The foregoing description is only of the preferred embodiments of the present invention and is not intended to limit the scope of the invention, and all equivalent structural changes made by the description of the present invention and the accompanying drawings or direct/indirect application in other related technical fields are included in the scope of the invention.
Claims (10)
1. The world integrated global environment-friendly monitoring system based on the cube star constellation comprises a monitoring satellite star seat subsystem, a marine monitoring buoy subsystem and a ground data processing subsystem, wherein the monitoring satellite constellation subsystem consists of 3 6u cube stars; the ocean monitoring buoy subsystem is arranged in the nearby sea area of all the global coastal nuclear power stations, can detect radioactive substances leaked into the sea water in real time, and sends detected data to the satellite seat subsystem, so that a real-time monitoring network facing the global nuclear power stations is formed; the ground data processing subsystem is mainly used for controlling satellite operation and receiving satellite data, and can acquire the monitoring data of the monitoring satellite seat subsystem on the atmosphere and the ocean and the monitoring data of the ocean monitoring buoy subsystem on the ocean, judge and position and early warn the environmental accident of nuclear leakage of the nuclear power station.
2. The space-earth integrated global environment-friendly monitoring system based on the constellation of the cubic satellites, which is disclosed in claim 1, is characterized in that the monitoring satellite seat subsystem consists of 3 non-coplanar cubic satellites, the cubic satellites adopt a rectangular body with the size of 6u and the configuration of an unfolding solar wing, and have the three-axis stable attitude control capability, the monitoring satellite constellation subsystem comprises a comprehensive information management module, an attitude control module, a power module and a data processing module, and the comprehensive information management module is responsible for the management and control of the on-orbit flight tasks of the cubic satellites and consists of a plurality of plug-in board type computer processing boards; the attitude control module is responsible for attitude control of the cube star and comprises 1 sun sensor, 2 star sensors, 3 reaction flywheels and 1 mechanical gyro; the power module is responsible for power management and power distribution of the cube star and comprises an expansion solar panel, a power management singlechip and a storage battery, wherein the storage battery adopts a multifunctional lithium battery structure form integrally designed with the side cabin plate, so that the space in the star is effectively increased; the data processing and transmitting module is in charge of preprocessing ground image information acquired by the camera load and receiving real-time monitoring data sent by the sea surface buoy.

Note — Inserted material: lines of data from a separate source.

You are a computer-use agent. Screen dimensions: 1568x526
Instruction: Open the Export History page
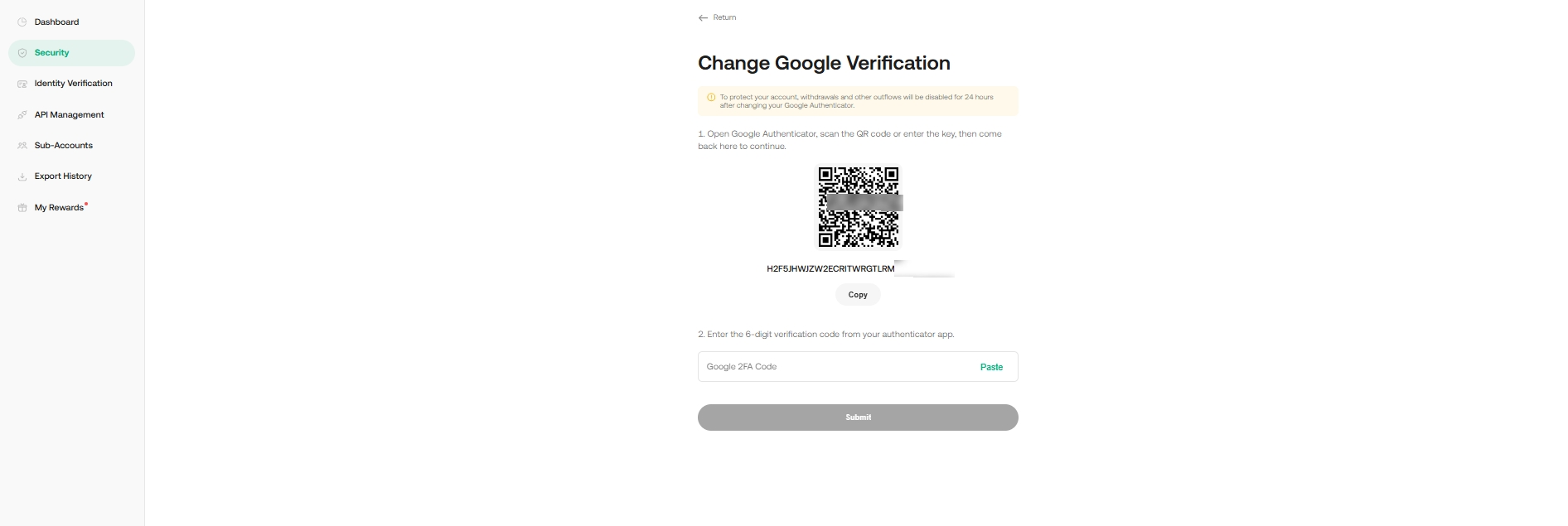click(63, 176)
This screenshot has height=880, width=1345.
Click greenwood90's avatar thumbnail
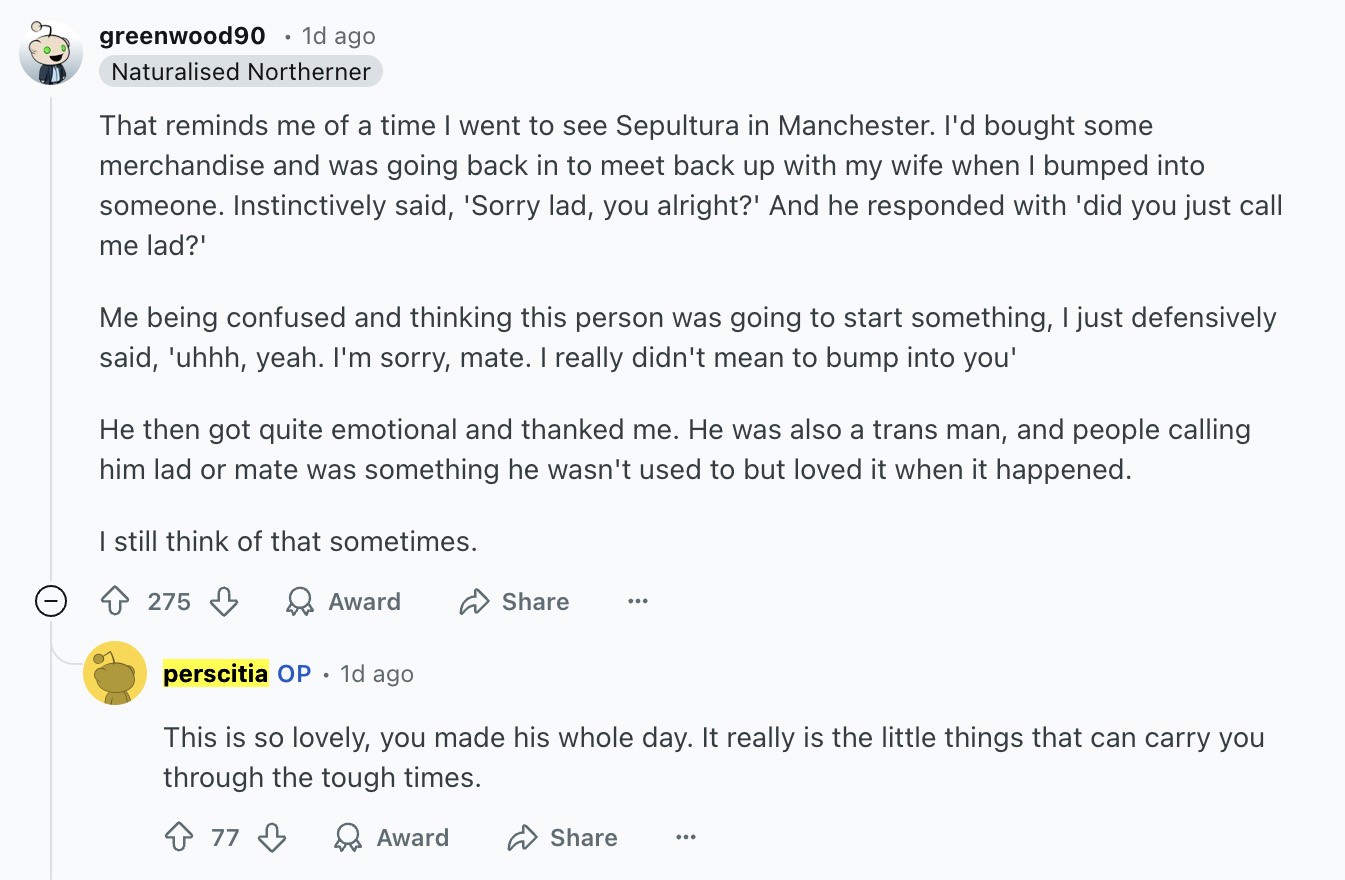(x=51, y=51)
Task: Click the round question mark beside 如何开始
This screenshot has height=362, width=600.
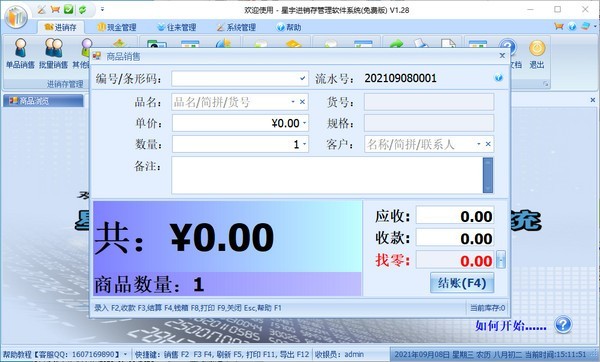Action: (563, 325)
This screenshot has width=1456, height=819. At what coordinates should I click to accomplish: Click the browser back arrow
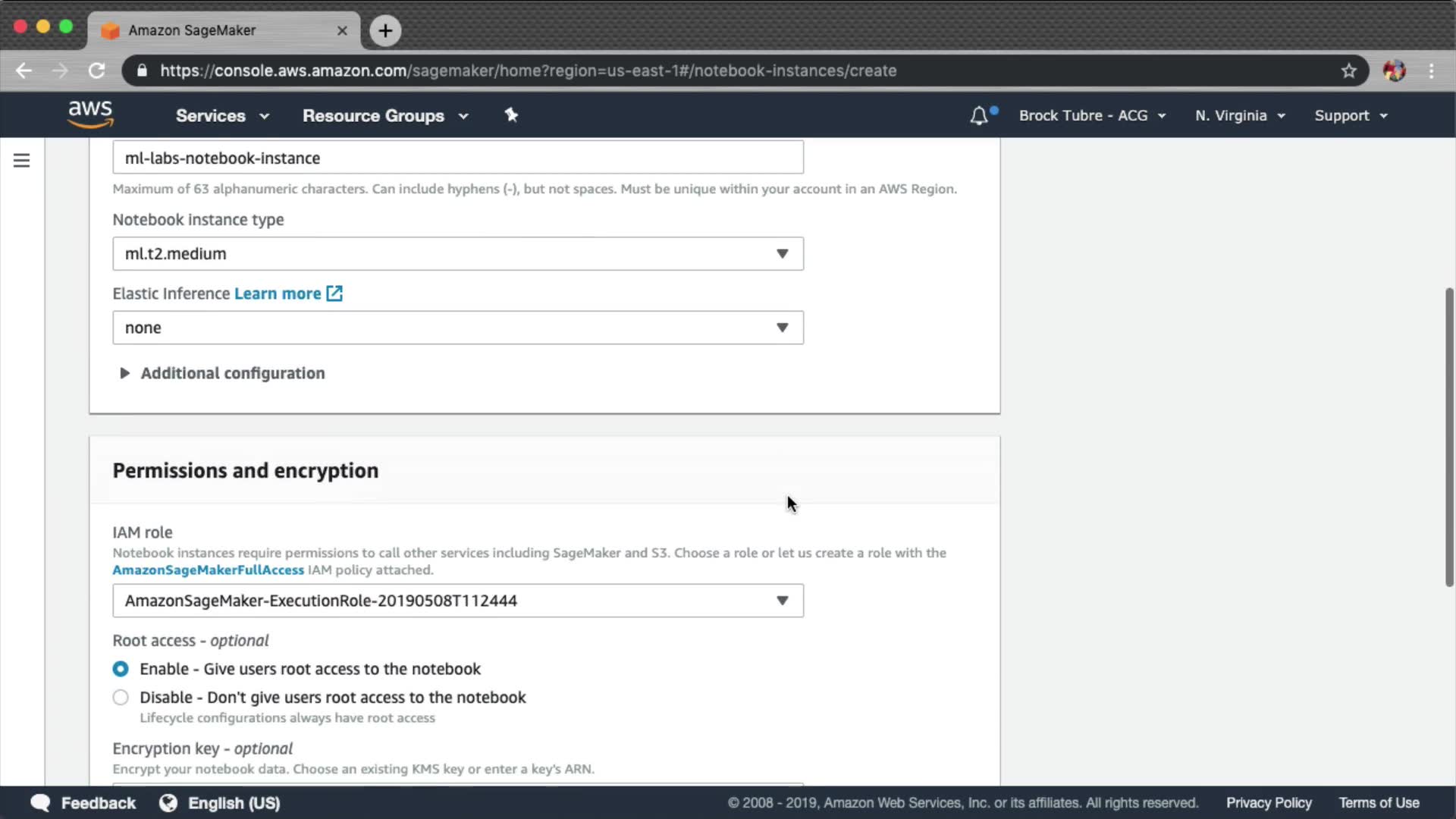click(x=24, y=71)
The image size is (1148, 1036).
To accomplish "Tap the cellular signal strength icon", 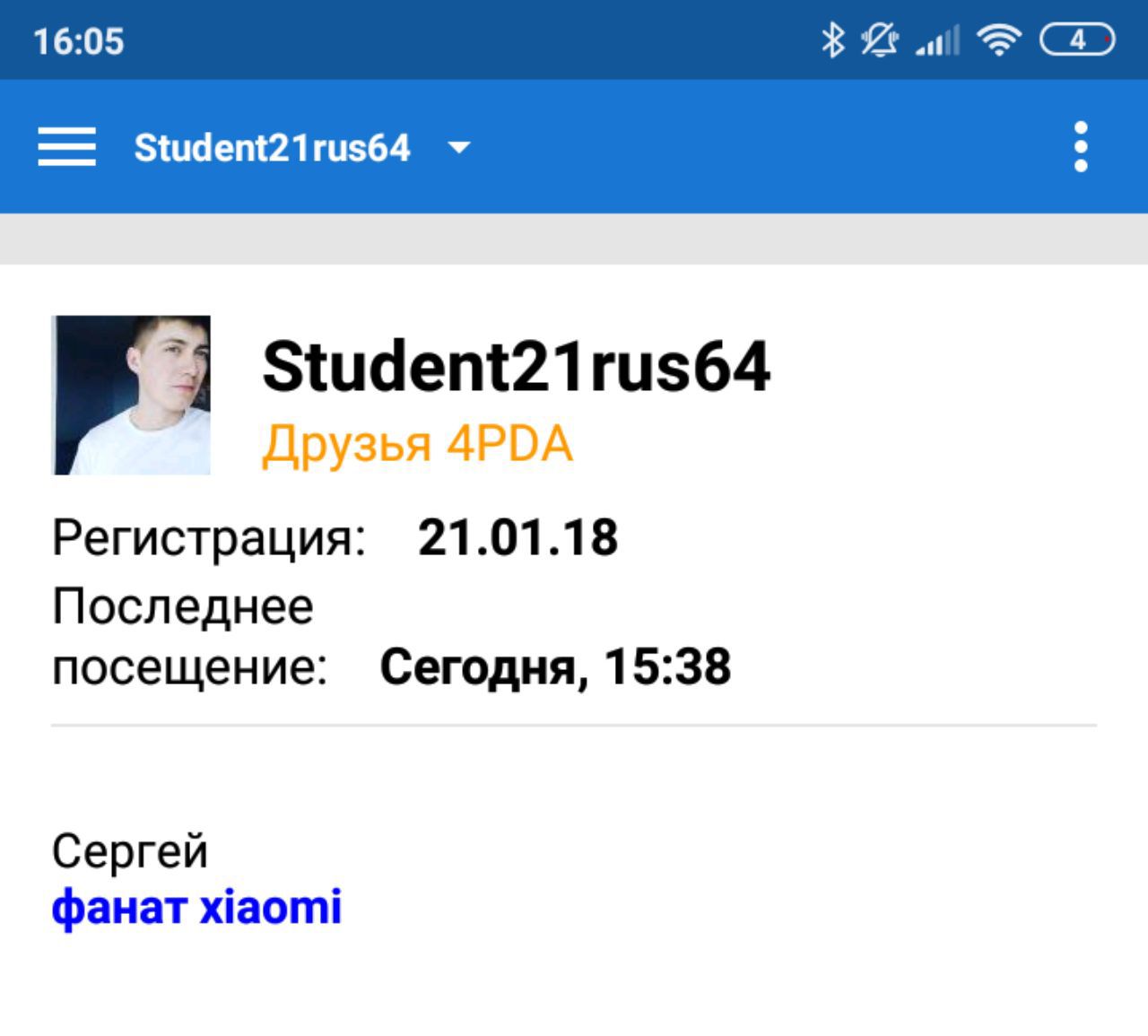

3. The system for monitoring global environment protection integrated world based on the constellation of the cubic satellites according to claim 2, wherein the effective load of the cubic satellites of the satellite base subsystem is monitored and comprises a visible light infrared integrated multispectral camera and an internet of things load, the multispectral camera can detect the spectral information of a target, acquire continuous and narrow-band image data with high spectral resolution, and can monitor the growth conditions of marine organisms such as marine algae, the change of seawater color and the CO in the atmosphere 2 Absorption of a particular spectrum; the internet of things load terminal is an ultra-long distance wireless transmission scheme based on a spread spectrum technology, and is divided into an on-board part and a sea surface buoy part, wherein the on-board part of the internet of things load terminal collects radioactive substance detection data and buoy coordinates sent by the buoy on the sea surface.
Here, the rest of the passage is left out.